Opinião

Do Torreão da Fajã: breve análise sobre as "barbaridades" do "suposto" Ministro da Ciência e afins

Começo com um disclaimer: tenho a firme convicção de que tudo é reformável e que não há vacas sagradas em lado nenhum — muito menos na educação e na ciência. 

Vem isto a propósito do tal Ministro da Educação, que também se arvorou em Ministro da Ciência. O homem resolveu dar uma lição de moral aos cientistas: afinal, eles têm “a obrigação de devolver à sociedade o investimento que recebem”. Para o público afeto ao populismo barato, é uma pérola: brilha nas conferências, rende título nos jornais e cria a ilusão de profundidade. Só que, como quase tudo o que sai do forno político entre Belém e São Bento, é um pastel mal amassado — muito açúcar por fora, nenhum recheio por dentro. 

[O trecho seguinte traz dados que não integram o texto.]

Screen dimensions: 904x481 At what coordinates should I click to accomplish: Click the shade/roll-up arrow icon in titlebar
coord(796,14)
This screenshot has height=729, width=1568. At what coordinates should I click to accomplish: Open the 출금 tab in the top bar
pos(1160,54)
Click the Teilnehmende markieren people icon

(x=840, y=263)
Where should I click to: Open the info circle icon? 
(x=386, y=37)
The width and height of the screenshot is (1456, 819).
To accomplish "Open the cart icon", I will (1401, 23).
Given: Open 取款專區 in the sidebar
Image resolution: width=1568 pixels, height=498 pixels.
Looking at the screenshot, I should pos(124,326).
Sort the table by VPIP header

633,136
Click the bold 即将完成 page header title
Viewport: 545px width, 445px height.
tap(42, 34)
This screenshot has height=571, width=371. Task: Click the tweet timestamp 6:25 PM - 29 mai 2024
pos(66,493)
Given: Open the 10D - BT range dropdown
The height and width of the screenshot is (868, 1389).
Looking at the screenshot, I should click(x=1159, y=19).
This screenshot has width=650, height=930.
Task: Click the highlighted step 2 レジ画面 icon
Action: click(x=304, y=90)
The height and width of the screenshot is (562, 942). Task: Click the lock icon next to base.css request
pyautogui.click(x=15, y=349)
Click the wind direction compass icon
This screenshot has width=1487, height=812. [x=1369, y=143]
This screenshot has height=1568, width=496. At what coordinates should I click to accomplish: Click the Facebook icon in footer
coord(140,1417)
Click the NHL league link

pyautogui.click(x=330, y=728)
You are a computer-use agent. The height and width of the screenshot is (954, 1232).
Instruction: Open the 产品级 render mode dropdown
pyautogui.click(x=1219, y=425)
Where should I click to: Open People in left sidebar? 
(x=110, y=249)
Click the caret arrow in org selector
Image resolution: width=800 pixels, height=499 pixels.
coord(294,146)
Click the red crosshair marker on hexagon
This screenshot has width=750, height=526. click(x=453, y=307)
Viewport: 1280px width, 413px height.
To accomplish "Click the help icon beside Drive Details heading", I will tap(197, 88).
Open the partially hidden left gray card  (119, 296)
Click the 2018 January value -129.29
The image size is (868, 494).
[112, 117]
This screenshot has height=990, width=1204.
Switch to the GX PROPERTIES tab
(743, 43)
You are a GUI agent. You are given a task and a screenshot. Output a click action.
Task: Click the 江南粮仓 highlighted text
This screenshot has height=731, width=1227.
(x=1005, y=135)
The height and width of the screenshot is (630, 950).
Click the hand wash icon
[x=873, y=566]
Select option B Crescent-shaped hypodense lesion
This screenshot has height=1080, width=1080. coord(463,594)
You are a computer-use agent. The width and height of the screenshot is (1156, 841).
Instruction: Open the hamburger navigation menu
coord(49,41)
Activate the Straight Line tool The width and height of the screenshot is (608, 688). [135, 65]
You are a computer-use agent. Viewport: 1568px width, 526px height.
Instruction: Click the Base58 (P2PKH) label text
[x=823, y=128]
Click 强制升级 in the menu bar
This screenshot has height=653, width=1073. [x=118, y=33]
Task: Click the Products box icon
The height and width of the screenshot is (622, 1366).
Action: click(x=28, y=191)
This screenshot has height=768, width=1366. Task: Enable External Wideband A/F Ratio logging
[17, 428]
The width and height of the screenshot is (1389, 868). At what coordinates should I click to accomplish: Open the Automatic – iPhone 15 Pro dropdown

Primeiro, porque parte de uma premissa digna de feira popular: a ciência como máquina de vending. Mete-se uma moeda (orçamento) e sai inovação quentinha em 18 meses. Não, senhor ministro. Ciência não é linha de montagem numa fábrica de "Renault 5" ou "Citroen 2 cavalos". É obra longa, feita de avanços e recuos, erros e revisões, onde muitas descobertas só mostram frutos décadas depois. Se Einstein tivesse sido julgado pelo critério do “retorno imediato”, ainda hoje andaríamos a polir rodas de madeira.

Segundo, porque revela uma amnésia conveniente. Portugal não começou a investir em ciência ontem. Com Mariano Gago e Manuel Heitor, houve consolidação de centros, bolsas reforçadas, internacionalização e algum ar de carreira científica. Isso também é devolver à sociedade: mais conhecimento, mais competências, mais futuro. Não foi perfeito, mas foi estrutural. Agora, chega o novo pregador com pose de beato saloio e decide acusar os cientistas de não cumprirem o “contrato social”. O que falha, senhor ministro, é a honestidade política — e a intelectual. 

Terceiro, porque a ciência devolve sobretudo a prazo. Em sociedades mais críticas, mais resilientes, capazes de enfrentar pandemias, crises energéticas e climáticas. Mas como isso não cabe em PowerPoints com bullet points, mais vale disparar chavões e arranjar bodes expiatórios. 

A verdade é que os investigadores já devolvem muito — apesar da precariedade imposta pelo próprio Estado. Podem e querem fazer mais, mas precisam de condições. A obrigação, ministro, é de todos. Só que a do governo é maior: dar estabilidade, visão e respeito. 

Devolver à sociedade? Sim. Mas talvez fosse tempo de o Governo começar por devolver seriedade. O resto são pastéis requentados de uma direita sonsa que confunde política científica com retórica de feira.